Another way of looking at this effect is to ask: So if a younger sibling causes stuttering, why did not all the million other kids that have younger siblings start stuttering???

The answer is: They don't because there is no casual relationship. (At least not to first order, I still leave the option open that the arrival of a younger sibling and the "relative" neglect of the older child might aggravate stuttering and but not start it.)

Sunday, January 07, 2007

My US-Trip: Wanne meet up?

I will be in the US from January 16th to February 4th for holiday, meeting people and business. I will be mostly in San Diego and the last weekend in Washington.

In terms of stuttering research, I will meet up with Jerry Maguire (pharmacology - UC at Irwine), Dennis Drayna (genetics - NIH), and Soo-Eun Chang (brain research - NIH). Should be very interesting!

If you read my blog regularly and are located in/near San Diego or Washington, let me know and we can meet! My email is my first name dot family name at physics dot org.

Monday, January 01, 2007

1 million dollar donation for stuttering research.

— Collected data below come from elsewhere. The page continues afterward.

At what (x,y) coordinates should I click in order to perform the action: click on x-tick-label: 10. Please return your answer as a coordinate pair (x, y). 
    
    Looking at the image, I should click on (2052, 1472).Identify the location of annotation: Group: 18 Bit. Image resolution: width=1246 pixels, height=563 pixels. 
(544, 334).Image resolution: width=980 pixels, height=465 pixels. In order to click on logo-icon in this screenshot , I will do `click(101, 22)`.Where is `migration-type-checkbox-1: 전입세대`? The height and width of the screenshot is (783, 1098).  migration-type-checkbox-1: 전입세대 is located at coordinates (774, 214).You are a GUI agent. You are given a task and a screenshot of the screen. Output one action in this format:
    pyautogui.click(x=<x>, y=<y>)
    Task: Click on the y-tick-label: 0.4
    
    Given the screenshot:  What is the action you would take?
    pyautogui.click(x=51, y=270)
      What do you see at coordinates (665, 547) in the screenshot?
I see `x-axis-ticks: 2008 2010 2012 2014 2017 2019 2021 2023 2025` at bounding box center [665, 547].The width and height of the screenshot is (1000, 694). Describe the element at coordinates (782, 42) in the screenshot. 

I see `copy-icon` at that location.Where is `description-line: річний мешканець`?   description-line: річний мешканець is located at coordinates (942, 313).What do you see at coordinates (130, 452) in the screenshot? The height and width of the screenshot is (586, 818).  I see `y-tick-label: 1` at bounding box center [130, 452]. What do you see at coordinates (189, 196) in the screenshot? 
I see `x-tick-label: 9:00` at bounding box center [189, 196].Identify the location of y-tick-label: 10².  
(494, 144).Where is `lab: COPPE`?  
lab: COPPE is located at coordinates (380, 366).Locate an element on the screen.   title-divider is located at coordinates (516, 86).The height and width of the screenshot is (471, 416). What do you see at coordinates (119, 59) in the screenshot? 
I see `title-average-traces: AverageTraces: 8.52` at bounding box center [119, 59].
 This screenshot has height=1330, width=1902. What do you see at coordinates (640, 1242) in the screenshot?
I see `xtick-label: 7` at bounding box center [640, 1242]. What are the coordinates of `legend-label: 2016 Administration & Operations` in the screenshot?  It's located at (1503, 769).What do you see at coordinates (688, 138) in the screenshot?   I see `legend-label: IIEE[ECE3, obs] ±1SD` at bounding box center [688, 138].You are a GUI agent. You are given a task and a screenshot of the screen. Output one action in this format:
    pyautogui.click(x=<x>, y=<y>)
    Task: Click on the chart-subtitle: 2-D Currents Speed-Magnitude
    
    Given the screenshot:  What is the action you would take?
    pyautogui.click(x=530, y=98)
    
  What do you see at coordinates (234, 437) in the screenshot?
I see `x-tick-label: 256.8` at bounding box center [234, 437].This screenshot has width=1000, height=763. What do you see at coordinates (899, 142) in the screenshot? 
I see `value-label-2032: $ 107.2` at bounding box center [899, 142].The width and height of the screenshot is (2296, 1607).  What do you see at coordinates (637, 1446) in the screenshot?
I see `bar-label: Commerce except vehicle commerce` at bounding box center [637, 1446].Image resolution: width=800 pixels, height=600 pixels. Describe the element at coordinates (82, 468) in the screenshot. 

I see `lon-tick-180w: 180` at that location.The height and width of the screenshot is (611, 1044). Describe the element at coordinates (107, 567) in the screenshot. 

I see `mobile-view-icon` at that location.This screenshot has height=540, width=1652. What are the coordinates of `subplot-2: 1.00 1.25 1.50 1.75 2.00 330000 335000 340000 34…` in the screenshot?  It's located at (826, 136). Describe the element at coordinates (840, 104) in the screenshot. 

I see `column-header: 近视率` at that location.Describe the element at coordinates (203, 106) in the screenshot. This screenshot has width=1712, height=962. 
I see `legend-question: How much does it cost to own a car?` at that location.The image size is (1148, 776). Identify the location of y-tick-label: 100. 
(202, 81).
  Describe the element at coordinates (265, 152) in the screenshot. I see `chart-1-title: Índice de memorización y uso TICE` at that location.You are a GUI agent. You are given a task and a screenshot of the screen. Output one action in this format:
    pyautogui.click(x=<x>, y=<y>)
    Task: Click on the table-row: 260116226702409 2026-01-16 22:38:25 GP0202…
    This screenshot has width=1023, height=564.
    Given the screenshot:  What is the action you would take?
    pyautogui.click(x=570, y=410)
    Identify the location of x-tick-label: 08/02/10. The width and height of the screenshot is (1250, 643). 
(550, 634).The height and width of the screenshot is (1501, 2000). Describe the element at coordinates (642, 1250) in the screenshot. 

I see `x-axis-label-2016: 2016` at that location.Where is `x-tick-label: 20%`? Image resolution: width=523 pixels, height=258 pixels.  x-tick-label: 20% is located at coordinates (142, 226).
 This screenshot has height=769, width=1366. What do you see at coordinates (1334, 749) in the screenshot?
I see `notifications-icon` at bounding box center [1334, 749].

Good news for stuttering research in general and Jerry Maguire's pharmaceutical research! Ludovich points to this article on a $1 million donation. Here is an excerpt:

A Newport Beach man who suffers from a speech disorder has donated $1 million to UC Irvine to support the work of a researcher who does pioneering research in stuttering, the campus says.

Granville Kirkup, who founded the telecom company Telmar Logistics, donated the money to UCI's Department of Psychiatry and Human Behavior. It will endow a professorship to be held by researcher Gerald A. Maguire, who also has experienced periods of stuttering.

Maguire has been using old and new drugs to attempt to control stuttering, an affliction that affects about 3 million Americans, or 1 percent of the population.

UCI says in a release that Maguire has treated Kirkup, which allowed him to "go on and build and later sell Telmar Logistics, a multimillion-dollar distributor of telecommunications products."